Dec 06, 2005 17:01
DEATH CAB FOR CUTIE : Nottingham RockCity : 2/3/2006
Amaia and Emmae shall be there :D hmm I have not been this exciting about seeing a band since Oberst played. I haven’t seen a band I actually cared about this much in a very long time indeed. I kinda wanted to cry in happiness when I booked the tickets hehe *breathe* it feels good to be this excited about music again. I shall find the aesthetic beauty in sadness as ever :)
So im coming home this weekend, this is good. I am really coming home to see Kelly (and Bernice) more than anything else . I went from seeing her everyday for 8 years to not seeing her in about 10 weeks, frustration and tears have been shed over this. I need to just be with her again, just to be in the presence of someone who truly understands me solely. I know its been 10 weeks, but I know that nothing can come between our relationship even if we have grown individually not even time could damage our friendship (not even another 8 years) as the togetherness is greater and stronger than us as individuals. I guess im lucky in that I can always be dependent and defiant in that I know that this will exist :)

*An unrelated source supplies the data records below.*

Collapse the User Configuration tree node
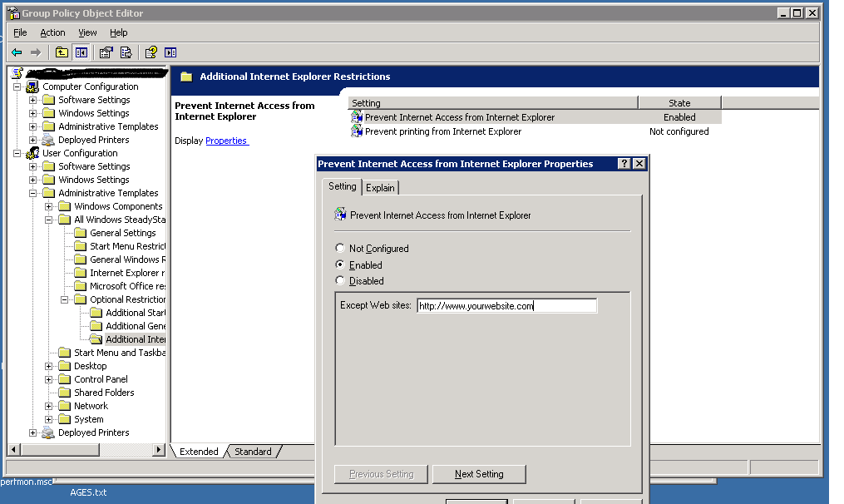Image resolution: width=844 pixels, height=504 pixels. point(17,153)
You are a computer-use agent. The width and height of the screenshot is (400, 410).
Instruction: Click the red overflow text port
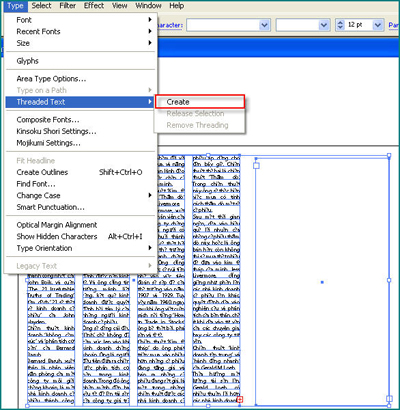coord(240,399)
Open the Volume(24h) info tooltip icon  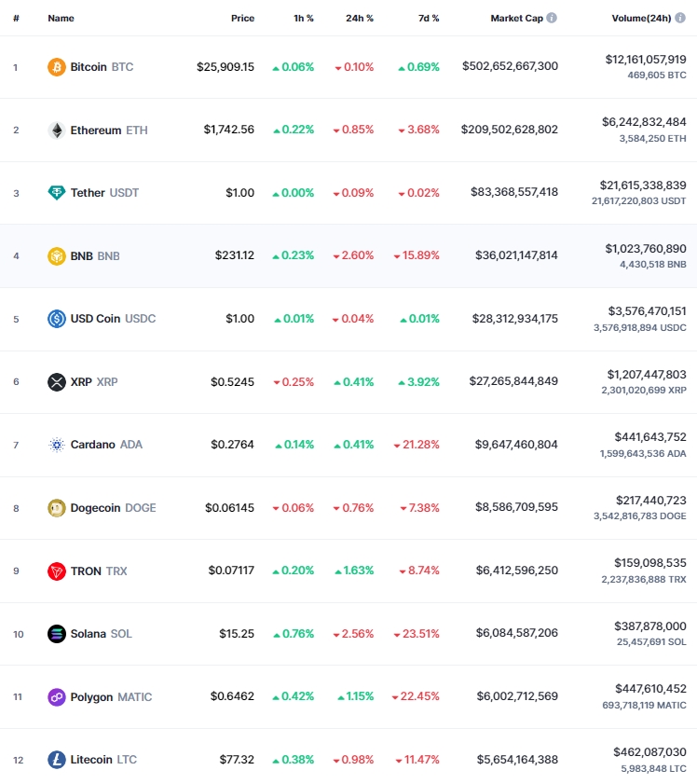coord(680,18)
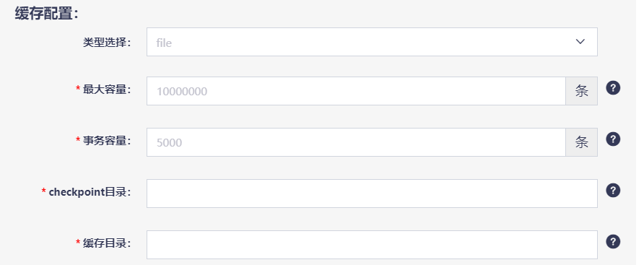Click the red asterisk before checkpoint目录
This screenshot has width=644, height=265.
pyautogui.click(x=43, y=191)
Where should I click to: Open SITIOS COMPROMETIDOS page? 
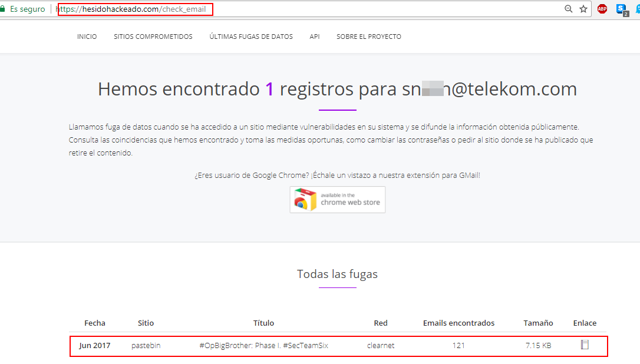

Also just to be ‘us’ as everyone again will be funny hehe, the surrealness of it will be insane. I can’t wait to be surrounded by amazing those people again. I know that many parts of the interpersonal bits of us are often abit fucked, but then at the same time when everyone gets past that its really cool in that they are like scars to show how far we have come and how much we’ve have done as with the togetherness. Although I hope bitching does not rule, in that way I think a break was good.
the Jamie/Bernice plan is to see 2005 out together (as we spent it) and see the new year through together is awesome. It’s the most hopeful and inspiring thing *nods* tiptoe towards and look at the future together. well I say this but we shall all be drunk/stoned/intoxication of any form but the intention of the meaning is there hehe, drinking champagne from a paper cup indeed) All is full of love.
I am abit scared of coming back. With not only friends but with family. Uni was abit of an escape from my family situation which at the time had began to suffocate me after so long and without my brother to help me cope with it (who is staying in Paris over Christmas..hmm this not give make me hopeful). Its not my family just going back to that situation/routine really scares me, I really don’t want to do it. I’m wishing it will be better, if not I guess I come back to uni in a month right *shuffles feet*.. or I’ll be hoping for lots of invites to stay on all your floors/*my side of*beds again.